In this higher-growth market, investors are looking beyond FAANG

  • Four of the five FAANG names are in correction territory, with Facebook sliding the most at 31 percent from its 52-week high. Apple is the relative winner of this group, down only 7 percent from its 52-week high.
  • We have been transitioning from a decade of a low growth, low yield environment, one in which it paid to buy technology stocks because tech was one of the only sectors with significant growth.
  • The world is changing. Value stocks are cheaper and have mostly lagged the market. But if you look at the current leaders, they all have a defensive, value-oriented tilt.
FANG (Facebook, Amazon, Netflix and Google) apps on a smartphone.
Adam Jeffery | CNBC
FANG (Facebook, Amazon, Netflix and Google) apps on a smartphone.

Tech stocks are getting slammed, but other parts of the market are holding up much better.

The Nasdaq is having its worst month since January 2016. But while Wednesday's drop was large, for much of the tech sector, this was the culmination of a months-long sell-off.

FAANG stocks, for example, hit their highs as a group in June. Four of the five FAANG names are in correction territory, with Facebook sliding the most at 31 percent from its 52-week high. Apple is the relative winner of this group, down only 7 percent from its 52-week high.

FAANG in correction

(from 52-week highs)

Facebook: down 31 percent

Netflix: down 23 percent

Google parent Alphabet: down 15 percent

Amazon: down 14 percent

Apple: down 7 percent

Source: CNBC

Semiconductors are another example. They hit their highs in March. Big names like Lam Research, Micron, Advanced Micro Devices and even Intel are 20 percent or more off their 52-week highs.

Chips in bear market

(from 52-week highs)

Lam Research: down 40 percent

Micron: down 36 percent

AMD: down 27 percent

Intel: down 22 percent

Source: CNBC

But some big software companies held up relatively well until a few weeks ago, and then they, too, turned south. Salesforce, Adobe and Oracle are more than 10 percent off their highs, while Microsoft is down only 8 percent.

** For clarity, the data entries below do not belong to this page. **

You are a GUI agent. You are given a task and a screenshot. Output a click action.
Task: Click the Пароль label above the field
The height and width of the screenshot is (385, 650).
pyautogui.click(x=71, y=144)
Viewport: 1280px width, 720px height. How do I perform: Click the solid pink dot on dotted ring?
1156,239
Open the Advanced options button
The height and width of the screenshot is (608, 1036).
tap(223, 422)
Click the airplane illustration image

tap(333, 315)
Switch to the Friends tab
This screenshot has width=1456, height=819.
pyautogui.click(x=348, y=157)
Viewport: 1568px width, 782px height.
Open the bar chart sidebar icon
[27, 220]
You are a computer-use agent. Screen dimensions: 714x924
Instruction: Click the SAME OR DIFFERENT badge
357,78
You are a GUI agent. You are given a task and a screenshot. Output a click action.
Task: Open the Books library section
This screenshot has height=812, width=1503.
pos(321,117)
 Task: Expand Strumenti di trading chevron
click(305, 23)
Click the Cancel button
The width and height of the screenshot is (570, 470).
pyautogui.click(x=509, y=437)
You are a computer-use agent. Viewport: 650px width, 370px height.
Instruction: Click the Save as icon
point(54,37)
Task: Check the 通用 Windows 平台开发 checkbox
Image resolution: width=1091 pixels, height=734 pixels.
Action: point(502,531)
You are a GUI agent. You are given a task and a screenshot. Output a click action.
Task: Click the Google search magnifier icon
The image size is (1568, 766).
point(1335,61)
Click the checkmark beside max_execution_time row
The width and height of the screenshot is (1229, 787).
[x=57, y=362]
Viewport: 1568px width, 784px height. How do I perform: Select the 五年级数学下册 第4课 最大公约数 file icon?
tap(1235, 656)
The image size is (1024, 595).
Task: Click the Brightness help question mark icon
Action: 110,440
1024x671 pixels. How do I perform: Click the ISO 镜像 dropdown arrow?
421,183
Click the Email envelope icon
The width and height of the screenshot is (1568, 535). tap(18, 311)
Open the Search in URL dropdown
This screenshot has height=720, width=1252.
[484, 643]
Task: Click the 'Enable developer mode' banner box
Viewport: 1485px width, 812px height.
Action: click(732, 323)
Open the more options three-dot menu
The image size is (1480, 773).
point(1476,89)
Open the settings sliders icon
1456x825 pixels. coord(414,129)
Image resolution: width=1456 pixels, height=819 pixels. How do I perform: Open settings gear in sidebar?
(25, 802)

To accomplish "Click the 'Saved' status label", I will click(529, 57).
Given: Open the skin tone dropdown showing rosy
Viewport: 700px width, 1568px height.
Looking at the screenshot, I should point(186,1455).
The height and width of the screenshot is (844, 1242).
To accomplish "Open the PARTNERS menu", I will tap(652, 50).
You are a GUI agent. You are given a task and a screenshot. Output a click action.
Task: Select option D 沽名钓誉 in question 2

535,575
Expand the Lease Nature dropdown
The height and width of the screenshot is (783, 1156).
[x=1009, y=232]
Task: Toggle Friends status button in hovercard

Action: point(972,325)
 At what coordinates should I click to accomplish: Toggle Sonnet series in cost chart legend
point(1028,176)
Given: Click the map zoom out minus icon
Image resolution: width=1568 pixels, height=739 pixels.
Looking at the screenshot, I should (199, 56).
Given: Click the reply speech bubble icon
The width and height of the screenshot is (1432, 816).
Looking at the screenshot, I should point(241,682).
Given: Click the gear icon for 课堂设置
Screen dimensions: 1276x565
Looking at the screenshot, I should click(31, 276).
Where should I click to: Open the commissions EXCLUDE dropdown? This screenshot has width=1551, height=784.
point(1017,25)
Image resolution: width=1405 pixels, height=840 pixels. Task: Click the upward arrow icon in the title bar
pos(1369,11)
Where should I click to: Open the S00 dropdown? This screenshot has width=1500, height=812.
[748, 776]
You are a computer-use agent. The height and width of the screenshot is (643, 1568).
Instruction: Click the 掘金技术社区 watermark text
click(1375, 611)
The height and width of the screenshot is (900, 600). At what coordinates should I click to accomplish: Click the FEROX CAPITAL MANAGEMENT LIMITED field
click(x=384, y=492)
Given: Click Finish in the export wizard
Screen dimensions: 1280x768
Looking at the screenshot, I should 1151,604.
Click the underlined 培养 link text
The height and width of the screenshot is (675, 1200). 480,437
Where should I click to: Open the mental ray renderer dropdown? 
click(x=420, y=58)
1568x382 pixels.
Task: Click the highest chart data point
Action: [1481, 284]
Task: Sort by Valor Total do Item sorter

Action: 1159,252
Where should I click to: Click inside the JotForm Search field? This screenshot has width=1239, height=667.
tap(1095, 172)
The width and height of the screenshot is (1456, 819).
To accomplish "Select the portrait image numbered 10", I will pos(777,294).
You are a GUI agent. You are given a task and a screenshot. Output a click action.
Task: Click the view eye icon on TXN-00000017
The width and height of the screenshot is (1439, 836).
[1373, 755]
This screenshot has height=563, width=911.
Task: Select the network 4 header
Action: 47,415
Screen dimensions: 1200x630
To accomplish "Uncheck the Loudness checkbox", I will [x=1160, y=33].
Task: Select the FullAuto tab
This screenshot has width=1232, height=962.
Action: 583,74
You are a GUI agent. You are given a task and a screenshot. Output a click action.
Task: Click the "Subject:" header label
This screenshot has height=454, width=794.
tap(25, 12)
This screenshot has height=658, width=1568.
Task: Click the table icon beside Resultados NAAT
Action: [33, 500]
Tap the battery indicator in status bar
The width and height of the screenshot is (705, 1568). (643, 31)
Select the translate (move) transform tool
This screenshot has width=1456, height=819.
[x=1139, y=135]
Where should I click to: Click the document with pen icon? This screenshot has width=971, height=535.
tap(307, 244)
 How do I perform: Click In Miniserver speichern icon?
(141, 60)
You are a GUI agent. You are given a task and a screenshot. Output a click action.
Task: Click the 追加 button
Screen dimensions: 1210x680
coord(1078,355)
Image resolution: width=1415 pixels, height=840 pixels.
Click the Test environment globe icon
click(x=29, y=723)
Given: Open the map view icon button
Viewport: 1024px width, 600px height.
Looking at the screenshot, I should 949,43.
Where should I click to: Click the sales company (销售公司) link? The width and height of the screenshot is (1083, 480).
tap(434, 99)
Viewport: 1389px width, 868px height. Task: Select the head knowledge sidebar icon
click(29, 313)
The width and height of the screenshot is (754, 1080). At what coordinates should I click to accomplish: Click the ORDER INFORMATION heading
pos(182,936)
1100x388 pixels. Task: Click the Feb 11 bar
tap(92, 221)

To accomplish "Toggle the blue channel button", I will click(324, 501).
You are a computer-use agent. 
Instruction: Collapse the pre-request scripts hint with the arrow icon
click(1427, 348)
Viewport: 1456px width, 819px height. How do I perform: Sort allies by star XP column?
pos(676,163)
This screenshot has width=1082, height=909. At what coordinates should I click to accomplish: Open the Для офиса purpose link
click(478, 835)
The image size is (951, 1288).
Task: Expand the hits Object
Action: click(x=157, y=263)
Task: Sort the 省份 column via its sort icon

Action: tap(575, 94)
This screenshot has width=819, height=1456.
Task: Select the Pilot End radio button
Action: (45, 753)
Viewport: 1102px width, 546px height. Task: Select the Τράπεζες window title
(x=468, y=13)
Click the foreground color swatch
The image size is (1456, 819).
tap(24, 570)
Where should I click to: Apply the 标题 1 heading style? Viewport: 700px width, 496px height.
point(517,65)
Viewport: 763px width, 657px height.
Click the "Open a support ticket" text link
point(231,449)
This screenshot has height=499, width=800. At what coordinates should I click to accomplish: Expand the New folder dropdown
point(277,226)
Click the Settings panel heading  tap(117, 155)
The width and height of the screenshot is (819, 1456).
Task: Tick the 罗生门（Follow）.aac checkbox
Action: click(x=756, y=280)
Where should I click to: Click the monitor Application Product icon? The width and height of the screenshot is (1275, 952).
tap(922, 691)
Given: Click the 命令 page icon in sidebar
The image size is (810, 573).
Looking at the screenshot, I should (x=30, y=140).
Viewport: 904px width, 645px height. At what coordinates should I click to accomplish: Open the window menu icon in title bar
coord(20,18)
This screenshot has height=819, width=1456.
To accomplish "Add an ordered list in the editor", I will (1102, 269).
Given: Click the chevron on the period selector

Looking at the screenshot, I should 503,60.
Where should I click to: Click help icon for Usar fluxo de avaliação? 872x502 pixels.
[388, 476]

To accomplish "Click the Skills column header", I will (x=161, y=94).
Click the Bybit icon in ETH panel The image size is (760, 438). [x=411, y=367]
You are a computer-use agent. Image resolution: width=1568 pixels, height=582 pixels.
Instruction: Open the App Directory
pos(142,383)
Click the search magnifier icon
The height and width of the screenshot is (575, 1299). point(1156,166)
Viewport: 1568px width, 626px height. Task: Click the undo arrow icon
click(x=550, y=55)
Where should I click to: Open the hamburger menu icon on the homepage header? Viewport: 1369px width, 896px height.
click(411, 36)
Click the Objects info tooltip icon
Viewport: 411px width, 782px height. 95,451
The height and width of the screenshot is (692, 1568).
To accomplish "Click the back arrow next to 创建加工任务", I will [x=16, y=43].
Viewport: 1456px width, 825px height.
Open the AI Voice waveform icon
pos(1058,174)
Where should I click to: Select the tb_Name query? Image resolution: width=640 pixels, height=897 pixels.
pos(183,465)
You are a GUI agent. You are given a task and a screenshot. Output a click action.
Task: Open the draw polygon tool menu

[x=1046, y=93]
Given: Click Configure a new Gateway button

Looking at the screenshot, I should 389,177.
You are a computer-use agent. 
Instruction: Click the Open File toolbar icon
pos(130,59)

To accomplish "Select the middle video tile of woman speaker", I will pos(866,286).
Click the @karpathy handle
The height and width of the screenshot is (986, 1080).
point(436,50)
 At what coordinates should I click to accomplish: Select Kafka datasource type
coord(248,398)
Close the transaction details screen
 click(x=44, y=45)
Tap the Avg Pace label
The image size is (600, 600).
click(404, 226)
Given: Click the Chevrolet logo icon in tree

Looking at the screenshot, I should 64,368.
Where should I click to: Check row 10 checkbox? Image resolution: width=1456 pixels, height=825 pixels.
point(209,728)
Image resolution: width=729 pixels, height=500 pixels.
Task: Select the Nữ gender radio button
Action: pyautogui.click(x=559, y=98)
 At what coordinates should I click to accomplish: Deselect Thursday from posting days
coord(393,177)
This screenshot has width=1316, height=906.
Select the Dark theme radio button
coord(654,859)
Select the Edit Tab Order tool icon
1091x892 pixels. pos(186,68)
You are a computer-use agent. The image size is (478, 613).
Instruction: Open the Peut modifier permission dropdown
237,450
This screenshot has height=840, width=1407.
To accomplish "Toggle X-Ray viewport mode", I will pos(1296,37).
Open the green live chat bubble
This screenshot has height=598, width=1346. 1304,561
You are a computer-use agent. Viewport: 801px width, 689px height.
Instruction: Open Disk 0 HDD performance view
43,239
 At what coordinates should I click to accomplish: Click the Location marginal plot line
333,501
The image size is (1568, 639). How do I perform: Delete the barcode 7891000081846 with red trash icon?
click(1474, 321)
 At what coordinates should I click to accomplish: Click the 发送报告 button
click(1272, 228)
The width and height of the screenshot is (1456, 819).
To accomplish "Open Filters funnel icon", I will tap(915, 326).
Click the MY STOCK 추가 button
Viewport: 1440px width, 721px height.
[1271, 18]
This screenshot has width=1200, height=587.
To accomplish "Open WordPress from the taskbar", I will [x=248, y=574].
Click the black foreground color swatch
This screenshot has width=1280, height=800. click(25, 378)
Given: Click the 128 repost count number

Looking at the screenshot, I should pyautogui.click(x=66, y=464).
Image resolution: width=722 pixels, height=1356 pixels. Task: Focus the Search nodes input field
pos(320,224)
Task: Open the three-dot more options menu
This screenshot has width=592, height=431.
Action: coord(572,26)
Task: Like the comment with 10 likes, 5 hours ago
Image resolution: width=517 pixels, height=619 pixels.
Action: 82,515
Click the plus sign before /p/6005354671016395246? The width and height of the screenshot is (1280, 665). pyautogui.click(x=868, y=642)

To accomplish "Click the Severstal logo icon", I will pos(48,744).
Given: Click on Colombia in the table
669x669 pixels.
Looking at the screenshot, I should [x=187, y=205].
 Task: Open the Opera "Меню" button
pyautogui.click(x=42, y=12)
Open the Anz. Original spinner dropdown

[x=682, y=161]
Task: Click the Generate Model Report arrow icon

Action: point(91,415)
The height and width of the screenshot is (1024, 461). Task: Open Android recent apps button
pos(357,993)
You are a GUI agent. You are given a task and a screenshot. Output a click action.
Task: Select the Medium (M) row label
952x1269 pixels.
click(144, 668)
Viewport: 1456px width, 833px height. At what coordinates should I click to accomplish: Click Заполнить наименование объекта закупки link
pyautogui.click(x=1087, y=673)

We have been transitioning from a decade of a low growth, low yield environment, one in which it paid to buy technology stocks because tech was one of the only sectors with significant growth. Now, we are moving into a higher growth, higher yield world, in which paying any price for growth may not be as attractive as it used to be. Now, value stocks may be more attractive than growth, and Treasurys are starting to look more attractive versus stocks.

It's important to keep perspective. Tech is still up 11 percent this year, and Apple, Microsoft and Cisco are all up 20 percent or more this year.

There's a lot being made about this "rolling correction." It's true, it's broader than tech. Some 60 percent of the companies in the S&P 500 are in correction territory, which means they are down 10 percent or more from their 52-week highs. More than 25 percent are in bear market territory, which means they are down 20 percent or more from recent highs.

The world is changing. Value stocks are cheaper and have mostly lagged the market. But if you look at the current leaders, the sectors that are the least off their 52-week highs all have a defensive, value-oriented tilt.

Market leaders

(from 52-week highs)

Health Care: down 3 percent

Utilities: down 4 percent

Energy: down 4 percent

Real Estate: down 6 percent

Cons. staples: down 9 percent

Source: CNBC

What's this all mean for earnings season, whose unofficial start is Friday with J. P. Morgan? It makes it a lot more complicated. Six months ago we were dealing with tax cuts and a rapidly expanding economy, and not much else. We still have a strong economy and the tax cuts, but the picture is much more complicated. We are dealing with higher interest rates, higher raw material costs, higher wages, weaker foreign currencies, tariffs and a potentially weaker Chinese economy.

That's a lot of moving parts for traders to digest.